Changes done within Studio are not visible to your Business Users until they are published to the team. This allows you to thoroughly test new features and configurations. The Studio saves all published versions, so you are able to change the current version to a previously published version.

When publishing to the team, the Views and Analyses will be shown to Business Users on their Apps. However, Business Users will not be able to see Knowledge Models or Skills that you have created in the Studio.

You can publish a package by clicking on the Publish button in the top right corner of the Studio. An overlay will appear summarizing which package assets have been modified since the last publication. You need to name the new package version you are about to publish ("New Version").

Versioning Packages


As Celonis best practice, the versioning format should be MAJOR.MINOR.PATCH (e.g. 1.0.0). This format can be defined as follows:

  • Major: A complete update or shift in the current view. This can include changing different components, moving a handful of components around, or adding and removing visuals from the view. These changes would greatly affect Business Users if no communication was properly given in advance.

  • Minor: Tweaks in the apps that won’t necessarily require communication or messaging to Business Users. Examples include tweaking a KPI, making color changes, or changing chart types.

  • Patch: Very small changes that may go unnoticed to a Business User. Examples include an update to the calculation of a KPI, or changes in titles.

Bringing back past versions of your Package

In Studio, you can now load past published versions of your package into your current draft, to bring back old features/past states of your package.

  • The unpublished package, your current working version is called "Draft".

  • The current published package version, seen in Apps can be identified by the tag "Published".

  • Older published versions are tagged as "Archived".


By 'Loading a past version' you load that version into your current working draft. If you have changes in your draft, those will be lost.

  • Loading a past version does not affect the 'published' package.

  • if you load an older version, you will not lose any of the versions in between.

  • 'Unpublished changes in X assets' lets you know how far your current draft is from the published version, seen in Apps.

Permissions in Studio

Within the Studio you can limit who can access specific packages in their Apps. Next, you can choose which users can use, edit, delete or manage permission within the package. Finally, you can set the permissions on the Celonis Spaces level.

Permission settings can be set on the following levels

Entire Space

Users will have access to everything within this space. This includes all packages including its views, analysis, and skills. You can grant permissions to an entire package by clicking on the three-dot menu next to a space name and selecting permissions.


In Studio Studio, you have the following permission opportunities: Use all packages, create packages, edit space, edit all packages, delete space, delete all packages, manage permissions.


For more detailed information please refer to the respective documentation.

Entire Package

Users will have access to everything within this package. This includes all views, analyses, and skills. You can grant permissions to an entire package by clicking on the three-dot menu next to a package name and selecting permissions.

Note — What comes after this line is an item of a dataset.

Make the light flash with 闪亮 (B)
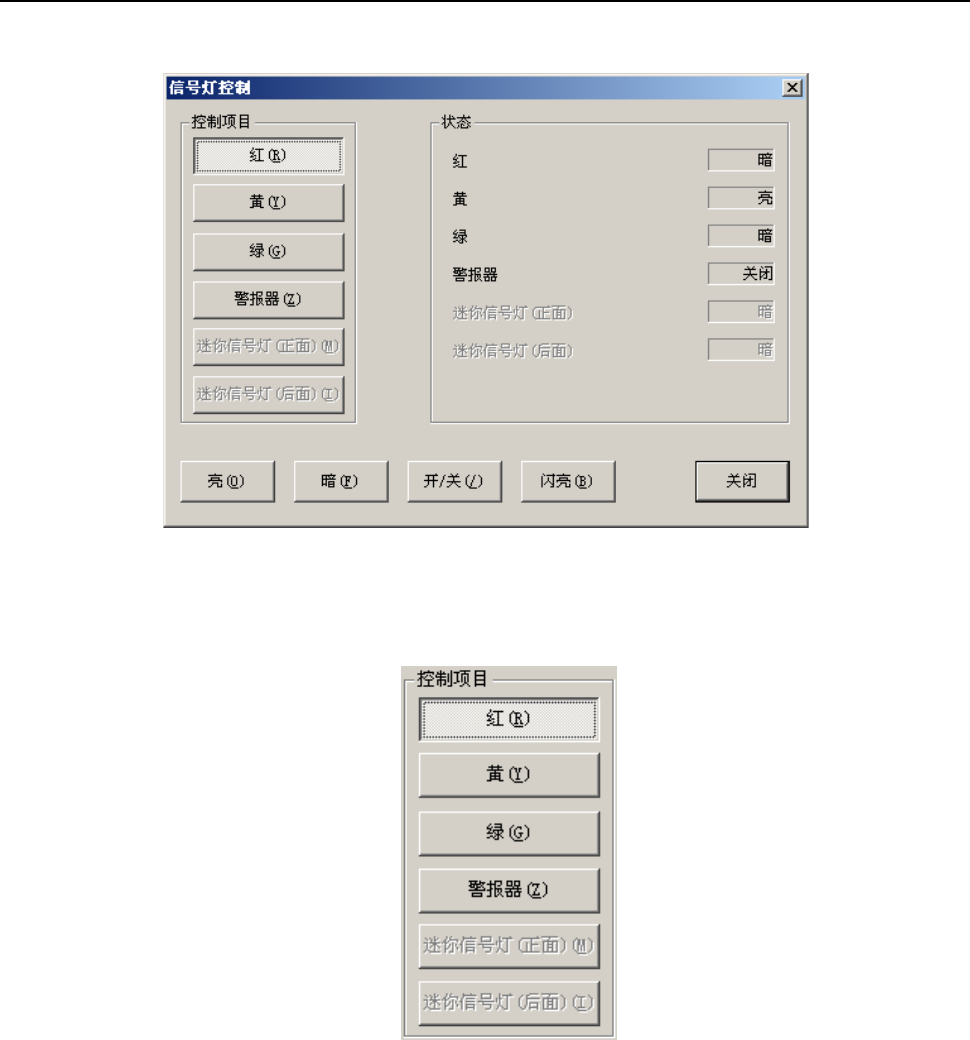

You can then choose whether a user or user group can use, edit or delete a package. You can also select if users themselves can manage permissions.

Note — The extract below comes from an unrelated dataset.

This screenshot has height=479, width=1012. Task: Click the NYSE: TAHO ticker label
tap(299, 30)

View, Analysis, or Skill specific

Users will only have access to the specified view, analysis, or skill. Keep in mind that you may have to grant users access to all assets related to an app, or they may not be able to see certain components within their app. For example, if one of your apps uses a skill within the package, you will have to grant the user access to both the app and skill to ensure proper functionality. You can grant permissions to an asset such as a view, analysis, or skills by clicking on the three-dot menu next to an asset name and selecting permissions.


You can then choose whether a user or user group can use this asset.


Remember that even if your Business Users have permissions to skill, they won't be able to see it in their left side navigation panel in Apps.